* [RECORDS FOR PROCESSING]:
:::
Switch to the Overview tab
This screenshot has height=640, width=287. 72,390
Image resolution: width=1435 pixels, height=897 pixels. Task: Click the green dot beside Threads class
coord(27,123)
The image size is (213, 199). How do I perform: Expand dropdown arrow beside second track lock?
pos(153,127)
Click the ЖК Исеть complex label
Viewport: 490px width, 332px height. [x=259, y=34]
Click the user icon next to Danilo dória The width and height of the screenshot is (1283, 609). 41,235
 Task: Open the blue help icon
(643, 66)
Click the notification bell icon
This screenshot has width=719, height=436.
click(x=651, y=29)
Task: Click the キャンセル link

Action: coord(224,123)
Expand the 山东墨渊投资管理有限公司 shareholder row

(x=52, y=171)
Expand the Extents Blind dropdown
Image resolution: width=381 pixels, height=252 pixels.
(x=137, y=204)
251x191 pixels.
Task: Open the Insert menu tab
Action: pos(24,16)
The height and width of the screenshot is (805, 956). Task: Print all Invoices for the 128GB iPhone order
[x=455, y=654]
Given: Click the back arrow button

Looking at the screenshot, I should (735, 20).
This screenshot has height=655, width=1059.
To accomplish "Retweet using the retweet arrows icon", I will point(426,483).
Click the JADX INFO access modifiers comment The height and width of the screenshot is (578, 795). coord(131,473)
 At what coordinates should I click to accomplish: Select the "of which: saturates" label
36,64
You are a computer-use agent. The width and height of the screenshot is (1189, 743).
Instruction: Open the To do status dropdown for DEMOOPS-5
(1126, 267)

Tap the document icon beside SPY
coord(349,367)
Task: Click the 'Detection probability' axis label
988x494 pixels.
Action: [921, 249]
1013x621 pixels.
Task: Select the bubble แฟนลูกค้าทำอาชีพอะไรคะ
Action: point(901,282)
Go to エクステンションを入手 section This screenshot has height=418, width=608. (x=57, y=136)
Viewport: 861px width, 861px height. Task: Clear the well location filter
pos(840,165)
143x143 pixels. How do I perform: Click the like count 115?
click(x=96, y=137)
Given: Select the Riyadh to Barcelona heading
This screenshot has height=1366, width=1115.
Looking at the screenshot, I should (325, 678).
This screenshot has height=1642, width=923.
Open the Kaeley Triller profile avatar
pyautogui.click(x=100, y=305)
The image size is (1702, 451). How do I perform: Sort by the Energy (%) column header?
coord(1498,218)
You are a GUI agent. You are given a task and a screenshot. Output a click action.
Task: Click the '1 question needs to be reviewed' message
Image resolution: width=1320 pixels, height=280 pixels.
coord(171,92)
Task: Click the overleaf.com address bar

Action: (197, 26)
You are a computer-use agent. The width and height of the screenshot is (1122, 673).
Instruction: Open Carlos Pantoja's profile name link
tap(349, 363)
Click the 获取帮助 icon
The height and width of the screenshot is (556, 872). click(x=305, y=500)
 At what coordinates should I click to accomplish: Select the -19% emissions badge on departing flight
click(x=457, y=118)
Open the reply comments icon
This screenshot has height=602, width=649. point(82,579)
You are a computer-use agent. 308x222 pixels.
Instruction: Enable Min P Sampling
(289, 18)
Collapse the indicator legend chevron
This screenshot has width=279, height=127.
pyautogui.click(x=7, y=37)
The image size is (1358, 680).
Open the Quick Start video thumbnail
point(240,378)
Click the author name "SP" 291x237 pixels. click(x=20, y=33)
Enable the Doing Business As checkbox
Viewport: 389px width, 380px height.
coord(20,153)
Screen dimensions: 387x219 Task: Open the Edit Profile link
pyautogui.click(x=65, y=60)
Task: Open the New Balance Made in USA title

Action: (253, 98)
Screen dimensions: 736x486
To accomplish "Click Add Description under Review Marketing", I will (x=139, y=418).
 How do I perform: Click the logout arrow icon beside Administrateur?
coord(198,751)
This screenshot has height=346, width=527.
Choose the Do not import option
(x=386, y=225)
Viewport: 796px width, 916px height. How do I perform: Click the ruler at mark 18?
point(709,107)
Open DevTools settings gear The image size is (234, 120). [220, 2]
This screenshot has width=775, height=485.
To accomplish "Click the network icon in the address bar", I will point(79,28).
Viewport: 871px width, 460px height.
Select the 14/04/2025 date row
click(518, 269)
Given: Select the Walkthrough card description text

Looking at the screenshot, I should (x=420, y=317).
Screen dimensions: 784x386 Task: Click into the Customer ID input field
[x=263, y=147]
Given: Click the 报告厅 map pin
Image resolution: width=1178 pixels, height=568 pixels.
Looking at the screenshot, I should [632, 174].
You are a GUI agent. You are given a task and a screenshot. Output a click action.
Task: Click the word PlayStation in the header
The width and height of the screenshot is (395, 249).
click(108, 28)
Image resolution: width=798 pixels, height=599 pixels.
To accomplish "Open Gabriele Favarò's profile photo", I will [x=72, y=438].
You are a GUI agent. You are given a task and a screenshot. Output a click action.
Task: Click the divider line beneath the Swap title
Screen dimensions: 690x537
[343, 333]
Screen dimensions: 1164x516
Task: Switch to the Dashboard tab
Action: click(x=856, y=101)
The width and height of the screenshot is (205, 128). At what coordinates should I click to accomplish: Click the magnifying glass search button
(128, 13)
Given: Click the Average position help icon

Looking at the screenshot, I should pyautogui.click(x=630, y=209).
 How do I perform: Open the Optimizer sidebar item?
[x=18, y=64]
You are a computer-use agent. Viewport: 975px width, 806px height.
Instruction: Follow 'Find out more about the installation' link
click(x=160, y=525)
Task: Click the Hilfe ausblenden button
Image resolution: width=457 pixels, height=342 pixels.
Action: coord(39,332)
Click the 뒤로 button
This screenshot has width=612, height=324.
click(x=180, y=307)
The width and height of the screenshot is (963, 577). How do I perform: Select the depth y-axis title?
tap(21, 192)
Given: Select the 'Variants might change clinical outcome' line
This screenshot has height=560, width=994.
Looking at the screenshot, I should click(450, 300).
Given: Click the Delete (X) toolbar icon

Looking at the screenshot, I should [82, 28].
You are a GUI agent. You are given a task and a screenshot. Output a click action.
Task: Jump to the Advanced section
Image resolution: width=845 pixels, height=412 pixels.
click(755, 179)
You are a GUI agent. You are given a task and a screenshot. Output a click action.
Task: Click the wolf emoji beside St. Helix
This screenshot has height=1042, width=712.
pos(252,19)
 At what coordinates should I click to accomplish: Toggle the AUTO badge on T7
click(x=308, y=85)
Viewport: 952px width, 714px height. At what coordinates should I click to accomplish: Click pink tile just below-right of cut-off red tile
:::
* [EXERCISE INSTRUCTIONS]: Would you retype exactly the lines above, from the line with "This screenshot has height=655, width=1059." to the line with "Click the JADX", with both end lines kept and nothing more?

* [TASK OUTPUT]:
This screenshot has height=655, width=1059.
To accomplish "Retweet using the retweet arrows icon", I will point(426,483).
Click the JADX INFO access modifiers comment The height and width of the screenshot is (578, 795). coord(131,473)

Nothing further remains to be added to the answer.